Last Friday, since it was right before another nice 4-day holiday weekend, I was feeling frisky. I got a Post-It and jotted upon it: “Hi! I’m Ralph the Roach and I’ve been here since 2003!” and stuck it on the wall just inches away from Ralph.

I fully expected that Post-It to remain another 5 years. Man, was I ever disappointed.

This morning one of our customer service gals comes over and asks, “Do you all know who put the note over the roach in the stairs?”

At first I was slightly shocked because she didn’t automatically assume it was me, knowing some of the crazy shit I do around there.
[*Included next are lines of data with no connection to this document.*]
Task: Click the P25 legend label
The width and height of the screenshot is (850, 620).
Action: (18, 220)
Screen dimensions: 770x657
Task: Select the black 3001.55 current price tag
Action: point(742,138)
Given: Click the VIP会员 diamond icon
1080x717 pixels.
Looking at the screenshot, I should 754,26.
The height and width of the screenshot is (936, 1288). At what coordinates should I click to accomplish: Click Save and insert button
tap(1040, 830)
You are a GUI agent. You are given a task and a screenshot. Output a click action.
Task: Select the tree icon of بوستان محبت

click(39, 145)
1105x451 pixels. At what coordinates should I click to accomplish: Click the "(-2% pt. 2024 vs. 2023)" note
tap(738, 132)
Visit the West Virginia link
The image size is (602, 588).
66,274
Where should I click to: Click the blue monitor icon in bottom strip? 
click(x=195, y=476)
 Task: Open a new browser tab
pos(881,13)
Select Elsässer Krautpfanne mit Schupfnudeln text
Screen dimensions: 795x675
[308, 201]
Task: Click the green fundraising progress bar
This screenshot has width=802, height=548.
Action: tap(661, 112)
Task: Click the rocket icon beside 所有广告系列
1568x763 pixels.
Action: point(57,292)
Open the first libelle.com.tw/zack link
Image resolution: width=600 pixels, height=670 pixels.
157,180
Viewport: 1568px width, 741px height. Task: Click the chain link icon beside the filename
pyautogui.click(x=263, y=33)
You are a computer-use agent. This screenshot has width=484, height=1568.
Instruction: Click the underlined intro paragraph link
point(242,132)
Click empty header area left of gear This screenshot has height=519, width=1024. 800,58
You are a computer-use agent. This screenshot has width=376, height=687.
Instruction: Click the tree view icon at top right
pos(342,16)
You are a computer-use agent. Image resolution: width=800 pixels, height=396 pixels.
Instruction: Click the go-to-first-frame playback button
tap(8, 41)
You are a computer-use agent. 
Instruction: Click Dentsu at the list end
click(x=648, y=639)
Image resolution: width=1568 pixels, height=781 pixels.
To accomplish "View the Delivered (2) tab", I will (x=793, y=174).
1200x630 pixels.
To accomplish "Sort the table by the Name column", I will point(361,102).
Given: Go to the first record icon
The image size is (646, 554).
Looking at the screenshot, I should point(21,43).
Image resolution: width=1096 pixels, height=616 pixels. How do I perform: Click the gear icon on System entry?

But I slowly raised my hand in response.

“Well, he’s gone. The note, too.”

*blink blink* Wow, Post-Its are some powerfully shit, aren’t they? Fucking roach lays there for five years and all it took was one stupid Post-It note to get him thrown away. Must be magic or maybe some benevolent nighttime office fairies that swooped in and carried him off to Roach heaven. Wow... I wonder if that works in other ways? Instead of putting your tooth under a pillow you could put a Post-It note over something you want removed.

Shit, I’m gonna try that at home. Maybe if I put Post-It notes all over the house, the benevolent nighttime house fairies will clean this place and the Spouse and I won’t have to do it.

Or maybe Post-It notes will keep the killer dust bunnies from crawling out of the trashcan at night. Either way it’s worth a try.